▶ Required task 1
Lay out the listing as a JSON list of strings, one string per line and no blank lines, taking everything from the line containing "Collapse the 新的文件夹 tree folder" down to the end of the listing.

▶ Selected passage
Politics & Government

New documentary explores Kentucky’s role in legalization of same-sex marriage

Louisville lawyer Dan Canon, left, and documentary director Alex Schuman talked in front of the U.S. Supreme Court in Washington in 2015. Canon was one of the attorneys for Kentucky couples who successfully challenged their state’s ban on same-sex marriages.
Louisville lawyer Dan Canon, left, and documentary director Alex Schuman talked in front of the U.S. Supreme Court in Washington in 2015. Canon was one of the attorneys for Kentucky couples who successfully challenged their state’s ban on same-sex marriages. Informavore Media LLC

A new documentary that launches Tuesday focuses on the central role Kentucky played in the historic civil-rights battle that led to legalized same-sex marriage in the United States.

The filming of Love v. Kentucky began almost by accident in 2014. Alex Schuman, then a reporter for WHAS-TV in Louisville, accompanied Timothy Love and Larry Ysunza as they applied for a marriage license. The men were denied, triggering the second of two lawsuits in Kentucky that would go all the way to the U.S. Supreme Court, which struck down the same-sex marriage bans that Kentucky and dozens of other states had enacted.

Finishing his taping of that day’s news story, Schuman turned to one of the couple’s lawyers, Laura Landenwich.

“I said, ‘I assume someone is capturing all this, like, for history, because it’s probably going to change America,’” said Schuman, now a Washington correspondent. “And she said, ‘No, no one’s doing anything.’ The idea that no one else was recording this story shocked me. So I did it.”

▶ Dataset rows
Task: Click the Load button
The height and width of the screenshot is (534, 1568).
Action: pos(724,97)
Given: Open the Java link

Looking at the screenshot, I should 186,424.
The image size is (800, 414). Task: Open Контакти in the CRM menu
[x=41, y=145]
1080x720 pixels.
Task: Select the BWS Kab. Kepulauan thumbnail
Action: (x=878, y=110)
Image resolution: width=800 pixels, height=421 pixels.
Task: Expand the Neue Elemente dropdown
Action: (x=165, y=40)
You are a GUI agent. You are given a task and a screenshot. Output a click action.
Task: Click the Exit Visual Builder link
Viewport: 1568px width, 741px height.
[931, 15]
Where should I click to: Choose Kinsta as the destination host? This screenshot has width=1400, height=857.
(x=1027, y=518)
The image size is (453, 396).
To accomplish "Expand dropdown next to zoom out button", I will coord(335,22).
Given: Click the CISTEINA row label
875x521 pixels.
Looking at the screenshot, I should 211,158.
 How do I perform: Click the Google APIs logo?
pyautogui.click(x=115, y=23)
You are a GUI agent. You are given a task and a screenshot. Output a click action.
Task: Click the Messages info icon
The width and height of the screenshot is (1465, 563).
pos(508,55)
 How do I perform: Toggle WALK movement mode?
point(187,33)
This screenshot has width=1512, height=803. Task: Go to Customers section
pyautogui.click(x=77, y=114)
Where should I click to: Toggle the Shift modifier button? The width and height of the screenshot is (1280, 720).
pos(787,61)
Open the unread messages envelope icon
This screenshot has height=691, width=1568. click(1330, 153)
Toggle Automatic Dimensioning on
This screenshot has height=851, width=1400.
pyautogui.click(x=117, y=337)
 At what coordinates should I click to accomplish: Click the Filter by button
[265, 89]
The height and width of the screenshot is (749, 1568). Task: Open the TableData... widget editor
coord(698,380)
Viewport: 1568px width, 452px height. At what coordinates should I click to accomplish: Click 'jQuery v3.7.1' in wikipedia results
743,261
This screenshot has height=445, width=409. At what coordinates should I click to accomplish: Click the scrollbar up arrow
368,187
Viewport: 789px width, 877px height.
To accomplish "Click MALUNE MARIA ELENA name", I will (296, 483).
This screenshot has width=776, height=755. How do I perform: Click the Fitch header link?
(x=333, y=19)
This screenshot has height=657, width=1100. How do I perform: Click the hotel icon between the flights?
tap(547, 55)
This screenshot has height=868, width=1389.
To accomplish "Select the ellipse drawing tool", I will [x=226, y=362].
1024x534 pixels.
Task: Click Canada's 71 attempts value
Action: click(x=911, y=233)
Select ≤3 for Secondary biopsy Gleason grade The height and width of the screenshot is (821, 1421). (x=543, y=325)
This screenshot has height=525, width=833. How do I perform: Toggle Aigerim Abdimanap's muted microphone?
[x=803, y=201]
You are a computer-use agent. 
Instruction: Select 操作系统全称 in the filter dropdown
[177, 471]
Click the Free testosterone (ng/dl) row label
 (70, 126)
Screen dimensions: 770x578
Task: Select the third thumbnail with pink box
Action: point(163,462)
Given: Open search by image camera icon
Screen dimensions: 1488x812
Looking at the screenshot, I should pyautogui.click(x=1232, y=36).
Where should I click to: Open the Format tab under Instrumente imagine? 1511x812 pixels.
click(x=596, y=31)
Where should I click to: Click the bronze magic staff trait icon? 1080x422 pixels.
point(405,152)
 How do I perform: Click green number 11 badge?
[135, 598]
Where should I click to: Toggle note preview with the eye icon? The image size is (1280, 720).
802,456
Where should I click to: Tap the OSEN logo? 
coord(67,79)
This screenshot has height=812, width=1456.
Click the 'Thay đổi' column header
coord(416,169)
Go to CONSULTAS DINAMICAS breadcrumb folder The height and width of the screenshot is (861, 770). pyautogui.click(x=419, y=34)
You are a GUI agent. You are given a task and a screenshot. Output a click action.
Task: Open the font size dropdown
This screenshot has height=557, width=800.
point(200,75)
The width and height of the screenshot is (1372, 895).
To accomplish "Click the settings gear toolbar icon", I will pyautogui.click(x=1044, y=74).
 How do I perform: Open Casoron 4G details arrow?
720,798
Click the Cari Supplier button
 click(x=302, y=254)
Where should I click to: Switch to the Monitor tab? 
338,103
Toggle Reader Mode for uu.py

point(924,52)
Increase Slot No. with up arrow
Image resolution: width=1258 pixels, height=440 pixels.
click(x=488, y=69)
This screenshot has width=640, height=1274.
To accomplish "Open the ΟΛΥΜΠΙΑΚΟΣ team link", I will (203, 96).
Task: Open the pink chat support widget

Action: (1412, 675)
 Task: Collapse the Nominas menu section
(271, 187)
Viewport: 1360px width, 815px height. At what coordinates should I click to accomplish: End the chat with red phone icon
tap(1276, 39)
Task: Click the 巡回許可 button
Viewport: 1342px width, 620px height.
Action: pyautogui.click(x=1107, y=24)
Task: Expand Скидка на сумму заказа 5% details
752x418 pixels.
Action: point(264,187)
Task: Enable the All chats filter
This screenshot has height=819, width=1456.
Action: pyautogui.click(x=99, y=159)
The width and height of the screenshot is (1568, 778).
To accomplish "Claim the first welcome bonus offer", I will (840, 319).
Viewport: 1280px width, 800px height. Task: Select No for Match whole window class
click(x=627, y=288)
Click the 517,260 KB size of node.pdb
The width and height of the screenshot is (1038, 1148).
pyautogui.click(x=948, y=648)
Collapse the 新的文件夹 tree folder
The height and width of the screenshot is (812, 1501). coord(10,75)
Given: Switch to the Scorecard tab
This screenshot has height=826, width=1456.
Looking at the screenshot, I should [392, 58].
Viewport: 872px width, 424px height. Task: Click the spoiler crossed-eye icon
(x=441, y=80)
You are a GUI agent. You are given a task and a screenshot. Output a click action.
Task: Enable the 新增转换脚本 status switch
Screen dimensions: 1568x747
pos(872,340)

▶ Required task 2
Name every person the same-sex marriage documentary article identifies by full name.

▶ Finished answer 1
[
  "Collapse the 新的文件夹 tree folder",
  "The height and width of the screenshot is (812, 1501). coord(10,75)",
  "Given: Switch to the Scorecard tab",
  "This screenshot has height=826, width=1456.",
  "Looking at the screenshot, I should [392, 58].",
  "Viewport: 872px width, 424px height. Task: Click the spoiler crossed-eye icon",
  "(x=441, y=80)",
  "You are a GUI agent. You are given a task and a screenshot. Output a click action.",
  "Task: Enable the 新增转换脚本 status switch",
  "Screen dimensions: 1568x747",
  "pos(872,340)"
]

▶ Finished answer 2
- Dan Canon
- Alex Schuman
- Timothy Love
- Larry Ysunza
- Laura Landenwich